■ TASK ITEM:
Read through the records below and copy each line that uses the word "title".

········

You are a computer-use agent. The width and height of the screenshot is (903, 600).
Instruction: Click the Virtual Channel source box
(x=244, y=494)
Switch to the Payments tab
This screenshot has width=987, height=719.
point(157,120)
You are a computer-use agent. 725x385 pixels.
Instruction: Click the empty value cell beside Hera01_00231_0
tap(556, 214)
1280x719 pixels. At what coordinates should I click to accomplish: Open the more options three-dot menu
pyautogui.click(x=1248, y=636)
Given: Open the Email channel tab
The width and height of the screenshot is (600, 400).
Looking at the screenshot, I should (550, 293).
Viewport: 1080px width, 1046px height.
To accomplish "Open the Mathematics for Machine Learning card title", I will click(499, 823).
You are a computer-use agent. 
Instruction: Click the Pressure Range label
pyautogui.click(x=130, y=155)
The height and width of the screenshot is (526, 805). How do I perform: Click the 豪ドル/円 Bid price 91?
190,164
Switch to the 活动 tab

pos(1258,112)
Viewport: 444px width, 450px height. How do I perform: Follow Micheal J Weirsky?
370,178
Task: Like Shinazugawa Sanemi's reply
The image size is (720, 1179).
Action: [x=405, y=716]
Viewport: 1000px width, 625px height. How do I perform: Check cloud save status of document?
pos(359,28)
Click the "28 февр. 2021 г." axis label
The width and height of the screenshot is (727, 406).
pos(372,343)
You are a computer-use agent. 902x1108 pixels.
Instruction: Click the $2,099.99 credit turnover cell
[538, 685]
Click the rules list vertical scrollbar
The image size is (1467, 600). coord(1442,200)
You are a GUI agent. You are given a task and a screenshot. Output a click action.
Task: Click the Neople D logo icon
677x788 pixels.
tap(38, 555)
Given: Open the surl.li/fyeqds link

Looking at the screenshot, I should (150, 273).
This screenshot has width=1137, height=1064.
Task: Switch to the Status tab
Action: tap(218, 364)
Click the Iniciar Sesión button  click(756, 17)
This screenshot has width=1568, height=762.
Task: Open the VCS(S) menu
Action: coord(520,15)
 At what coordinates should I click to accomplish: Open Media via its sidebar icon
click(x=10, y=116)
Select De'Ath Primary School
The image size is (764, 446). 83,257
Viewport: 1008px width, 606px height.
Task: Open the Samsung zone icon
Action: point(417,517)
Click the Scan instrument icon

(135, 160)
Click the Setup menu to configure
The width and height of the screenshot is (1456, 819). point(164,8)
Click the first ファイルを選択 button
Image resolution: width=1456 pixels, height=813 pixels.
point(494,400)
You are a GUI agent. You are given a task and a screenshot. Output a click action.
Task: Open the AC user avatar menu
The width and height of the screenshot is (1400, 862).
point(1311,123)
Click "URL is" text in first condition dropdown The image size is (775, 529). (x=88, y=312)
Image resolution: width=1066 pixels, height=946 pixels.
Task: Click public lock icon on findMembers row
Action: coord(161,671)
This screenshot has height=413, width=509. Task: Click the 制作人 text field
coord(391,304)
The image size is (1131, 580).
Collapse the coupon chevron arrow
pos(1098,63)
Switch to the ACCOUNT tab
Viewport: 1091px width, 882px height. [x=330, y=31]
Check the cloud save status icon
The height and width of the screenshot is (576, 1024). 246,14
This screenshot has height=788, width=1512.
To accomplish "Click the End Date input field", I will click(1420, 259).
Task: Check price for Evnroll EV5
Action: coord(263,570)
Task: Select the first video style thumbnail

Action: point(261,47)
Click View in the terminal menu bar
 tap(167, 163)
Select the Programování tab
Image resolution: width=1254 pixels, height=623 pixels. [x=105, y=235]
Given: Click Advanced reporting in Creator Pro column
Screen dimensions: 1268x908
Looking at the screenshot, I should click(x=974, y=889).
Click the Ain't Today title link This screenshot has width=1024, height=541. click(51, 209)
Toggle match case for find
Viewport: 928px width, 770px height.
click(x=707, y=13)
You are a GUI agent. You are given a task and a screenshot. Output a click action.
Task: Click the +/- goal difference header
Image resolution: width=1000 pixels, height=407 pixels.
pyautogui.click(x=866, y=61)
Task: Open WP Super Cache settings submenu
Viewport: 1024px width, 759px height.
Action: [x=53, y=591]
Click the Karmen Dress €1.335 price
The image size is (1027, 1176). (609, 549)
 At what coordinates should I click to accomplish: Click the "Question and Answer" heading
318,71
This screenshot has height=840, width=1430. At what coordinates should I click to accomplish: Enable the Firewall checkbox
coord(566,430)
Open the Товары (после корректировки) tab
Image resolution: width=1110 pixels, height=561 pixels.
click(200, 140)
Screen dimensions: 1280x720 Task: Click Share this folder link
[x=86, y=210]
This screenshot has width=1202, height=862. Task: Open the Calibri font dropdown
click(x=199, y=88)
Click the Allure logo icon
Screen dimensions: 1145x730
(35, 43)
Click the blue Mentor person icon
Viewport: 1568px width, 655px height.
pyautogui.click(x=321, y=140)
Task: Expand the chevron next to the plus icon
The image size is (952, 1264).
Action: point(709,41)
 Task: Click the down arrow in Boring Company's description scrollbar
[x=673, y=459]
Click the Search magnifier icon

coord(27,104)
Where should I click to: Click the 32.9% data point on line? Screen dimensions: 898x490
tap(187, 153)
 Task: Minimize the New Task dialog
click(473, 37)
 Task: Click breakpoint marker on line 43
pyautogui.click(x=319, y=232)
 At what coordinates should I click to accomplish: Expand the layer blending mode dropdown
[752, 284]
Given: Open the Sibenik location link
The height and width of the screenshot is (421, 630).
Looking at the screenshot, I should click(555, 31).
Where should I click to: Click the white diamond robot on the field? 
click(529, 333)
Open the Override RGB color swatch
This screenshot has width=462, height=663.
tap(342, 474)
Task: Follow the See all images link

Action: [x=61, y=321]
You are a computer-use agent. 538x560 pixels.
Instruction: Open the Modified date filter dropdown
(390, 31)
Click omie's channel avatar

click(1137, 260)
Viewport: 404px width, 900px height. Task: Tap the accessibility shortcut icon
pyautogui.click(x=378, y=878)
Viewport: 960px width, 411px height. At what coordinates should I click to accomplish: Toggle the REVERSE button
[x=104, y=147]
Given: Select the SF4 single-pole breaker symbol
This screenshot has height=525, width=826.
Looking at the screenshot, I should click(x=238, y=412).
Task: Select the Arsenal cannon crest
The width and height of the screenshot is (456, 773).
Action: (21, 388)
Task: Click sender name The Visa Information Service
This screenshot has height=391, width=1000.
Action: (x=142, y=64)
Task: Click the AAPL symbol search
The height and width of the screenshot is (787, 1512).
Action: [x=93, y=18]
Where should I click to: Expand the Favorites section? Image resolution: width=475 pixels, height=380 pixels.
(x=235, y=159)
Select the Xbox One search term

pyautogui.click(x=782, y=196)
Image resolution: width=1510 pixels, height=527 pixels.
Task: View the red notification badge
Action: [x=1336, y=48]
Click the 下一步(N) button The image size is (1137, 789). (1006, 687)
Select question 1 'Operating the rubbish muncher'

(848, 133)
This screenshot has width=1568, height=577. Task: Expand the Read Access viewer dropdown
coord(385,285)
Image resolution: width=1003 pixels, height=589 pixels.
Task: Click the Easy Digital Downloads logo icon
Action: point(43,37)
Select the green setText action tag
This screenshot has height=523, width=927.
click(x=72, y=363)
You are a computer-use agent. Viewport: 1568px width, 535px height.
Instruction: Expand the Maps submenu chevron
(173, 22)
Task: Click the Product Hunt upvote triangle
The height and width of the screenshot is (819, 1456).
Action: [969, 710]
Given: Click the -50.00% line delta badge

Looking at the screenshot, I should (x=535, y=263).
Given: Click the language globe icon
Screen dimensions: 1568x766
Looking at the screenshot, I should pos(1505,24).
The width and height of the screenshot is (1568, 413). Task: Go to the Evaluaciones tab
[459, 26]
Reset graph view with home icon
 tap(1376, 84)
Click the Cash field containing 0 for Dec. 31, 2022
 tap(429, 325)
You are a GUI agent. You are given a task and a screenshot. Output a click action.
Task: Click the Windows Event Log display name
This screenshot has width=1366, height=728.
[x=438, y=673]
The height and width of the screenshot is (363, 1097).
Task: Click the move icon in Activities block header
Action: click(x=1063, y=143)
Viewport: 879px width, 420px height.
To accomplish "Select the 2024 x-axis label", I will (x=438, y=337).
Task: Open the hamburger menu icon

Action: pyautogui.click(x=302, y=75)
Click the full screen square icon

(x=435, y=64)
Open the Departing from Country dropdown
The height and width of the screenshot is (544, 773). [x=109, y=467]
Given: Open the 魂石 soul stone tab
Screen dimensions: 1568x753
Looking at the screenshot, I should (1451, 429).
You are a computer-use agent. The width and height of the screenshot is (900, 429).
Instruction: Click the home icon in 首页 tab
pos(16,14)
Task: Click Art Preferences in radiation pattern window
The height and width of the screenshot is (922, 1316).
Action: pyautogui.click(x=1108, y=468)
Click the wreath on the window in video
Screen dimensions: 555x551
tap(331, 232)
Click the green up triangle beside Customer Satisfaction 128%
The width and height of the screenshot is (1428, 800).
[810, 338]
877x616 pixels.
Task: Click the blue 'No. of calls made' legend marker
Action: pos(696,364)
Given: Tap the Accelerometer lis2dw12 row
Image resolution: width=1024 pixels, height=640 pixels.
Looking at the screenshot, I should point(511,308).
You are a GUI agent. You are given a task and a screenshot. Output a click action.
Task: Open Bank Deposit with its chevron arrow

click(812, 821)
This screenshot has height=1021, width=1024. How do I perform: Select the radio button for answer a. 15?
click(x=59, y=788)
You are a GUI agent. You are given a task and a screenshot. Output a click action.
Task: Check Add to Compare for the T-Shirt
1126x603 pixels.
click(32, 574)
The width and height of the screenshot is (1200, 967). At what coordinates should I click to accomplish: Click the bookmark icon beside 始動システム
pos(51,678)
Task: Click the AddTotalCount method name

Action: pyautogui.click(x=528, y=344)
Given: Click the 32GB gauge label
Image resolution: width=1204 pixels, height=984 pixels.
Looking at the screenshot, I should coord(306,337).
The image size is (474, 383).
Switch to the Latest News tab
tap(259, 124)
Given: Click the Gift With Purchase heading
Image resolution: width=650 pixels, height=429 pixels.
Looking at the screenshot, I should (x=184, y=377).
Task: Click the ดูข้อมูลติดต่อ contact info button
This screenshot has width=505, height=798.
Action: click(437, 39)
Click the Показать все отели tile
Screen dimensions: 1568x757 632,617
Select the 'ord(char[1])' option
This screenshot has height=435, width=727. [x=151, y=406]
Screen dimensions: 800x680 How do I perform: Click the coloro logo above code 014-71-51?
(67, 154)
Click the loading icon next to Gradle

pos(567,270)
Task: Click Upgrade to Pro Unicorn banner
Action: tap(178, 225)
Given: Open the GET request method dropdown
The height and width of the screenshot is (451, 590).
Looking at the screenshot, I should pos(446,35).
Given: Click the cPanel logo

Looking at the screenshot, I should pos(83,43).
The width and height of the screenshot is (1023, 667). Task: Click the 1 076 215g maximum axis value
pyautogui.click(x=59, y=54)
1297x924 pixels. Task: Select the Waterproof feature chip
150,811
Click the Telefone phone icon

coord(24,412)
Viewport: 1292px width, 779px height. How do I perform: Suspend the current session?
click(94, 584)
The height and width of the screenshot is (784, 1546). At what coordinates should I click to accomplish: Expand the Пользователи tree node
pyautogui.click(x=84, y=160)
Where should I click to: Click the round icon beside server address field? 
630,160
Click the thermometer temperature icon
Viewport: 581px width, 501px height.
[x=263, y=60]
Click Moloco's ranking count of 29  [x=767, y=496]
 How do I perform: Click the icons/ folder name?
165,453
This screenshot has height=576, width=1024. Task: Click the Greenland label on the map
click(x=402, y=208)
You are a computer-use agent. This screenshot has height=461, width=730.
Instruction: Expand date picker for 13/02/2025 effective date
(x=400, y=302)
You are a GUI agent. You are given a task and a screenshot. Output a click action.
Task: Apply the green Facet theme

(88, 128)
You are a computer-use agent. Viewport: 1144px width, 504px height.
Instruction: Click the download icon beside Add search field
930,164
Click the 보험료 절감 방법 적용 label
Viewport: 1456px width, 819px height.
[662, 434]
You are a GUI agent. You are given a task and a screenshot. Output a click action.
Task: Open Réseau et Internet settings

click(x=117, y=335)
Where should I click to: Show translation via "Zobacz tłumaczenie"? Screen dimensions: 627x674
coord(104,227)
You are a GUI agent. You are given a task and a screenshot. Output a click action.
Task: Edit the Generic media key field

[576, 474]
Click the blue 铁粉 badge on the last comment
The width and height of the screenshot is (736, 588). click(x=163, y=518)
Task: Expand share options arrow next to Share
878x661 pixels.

········

■ SOLUTION FOR THIS TASK:
To accomplish "Open the Mathematics for Machine Learning card title", I will click(499, 823).
Click the Ain't Today title link This screenshot has width=1024, height=541. click(51, 209)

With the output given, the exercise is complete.